Video Annotation

Website About Video Annotation

Here's the big secret about Artificial Intelligence and Machine Learning: these seemingly magical technologies require lots and lots of data to work, and all that data is created by millions of people around the world.

For example, a self-driving car is controlled by a Machine Learning model that has been given lots of dashboard camera videos to learn from. Before the model training can happen, an annotator must first label the points of interest in those videos so that the ML model knows what to pay attention to when it "watches" them. These points of interest are called data labels and they can range from β€œa person crossing the street” to β€œa car is changing lanes” to anything else you might encounter when driving a car.

The video below shows an example of using our new data labeling tool to identify a vehicle as a point of interest. The image in the example is a modified photo originally taken by Steven Vance.

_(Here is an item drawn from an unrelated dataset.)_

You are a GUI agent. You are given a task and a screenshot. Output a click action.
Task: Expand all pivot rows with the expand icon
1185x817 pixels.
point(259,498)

Labeling a three minute video that runs at thirty frames per second translates to a person identifying and tracking information across 5400 individual images. This is both time-consuming and mentally taxing work, especially if the data labeling software is poorly designed. Over the past few months we have been researching, designing, and building a completely new video annotation tool with the goals of improving labeling accuracy and decreasing project costs for our customers.

Our research showed us that cognitive load was the most important problem to address, and I'll highlight two innovative ways we met the challenge in this case-study.

πŸ•’ The Timeline

Data labeling tasks are analogous with activities common to the tech and creative industries. These tasks are inherently visual in nature. When an annotator draws a bounding box around a person crossing the street in a dashcam video they are using a similar set of tools a designer uses when creating a new UI in Figma. To-date, data labeling tools haven't provided an easy way to manage lots of visual information. Even the prior version of our data labeling software displayed everything in a tabular format. I hypothesized that we could decrease cognitive load by presenting visual information in a more visual manner, thus making it easier to track over time. A timeline similar to those found in a video editor or animation software seemed like a viable solution.

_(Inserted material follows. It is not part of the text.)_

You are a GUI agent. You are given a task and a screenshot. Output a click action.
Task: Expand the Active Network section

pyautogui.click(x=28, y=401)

But investing time and resources to build a complex control like a timeline is risky. I needed to validate what relevant features and gaps a traditional timeline has when applied to the use case of video annotation. Although design tools like Figma have sophisticated prototyping capabilities, they were not able to achieve the interaction fidelity our team required. I built a timeline prototype using HTML, CSS, and Javascript.

This video shows the prototype being used to explore how we might incorporate machine learning to automatically track an object of interest over time. This feature alleviates the need for an annotator to make manual adjustments on every frame, but it's a complex interaction with a lot of stuff happening behind the scenes. The prototype is a huge time-saver because I can explore ideas with stakeholders and engineers directly in the medium in which those ideas will be implemented.

🎚 Surface Actions

Reducing mouse movement and repetitive actions is critical for long-running tasks like labeling points of interest in a video. Even something as seemingly innocuous as moving the mouse a hundred pixels to the left to click a button becomes infuriating when you have to do it thousands of times. The physical strain increases exponentially if this movement is one of several behaviors that compose a compound interaction.

When an annotator tracks a state-change for a point of interest they must make a context-switch from watching the video to manipulating a UI control. For example, they might be required to note when a shopper picks up and scans an item during self-checkout. When the annotator sees the shopper pick up an item in the video they will stop and click a checkbox or interact with a dropdown in some other area of the UI to track the update. Rather than forcing an annotator to move focus to update the state change, we make all of those options directly available on the object itself via context menu.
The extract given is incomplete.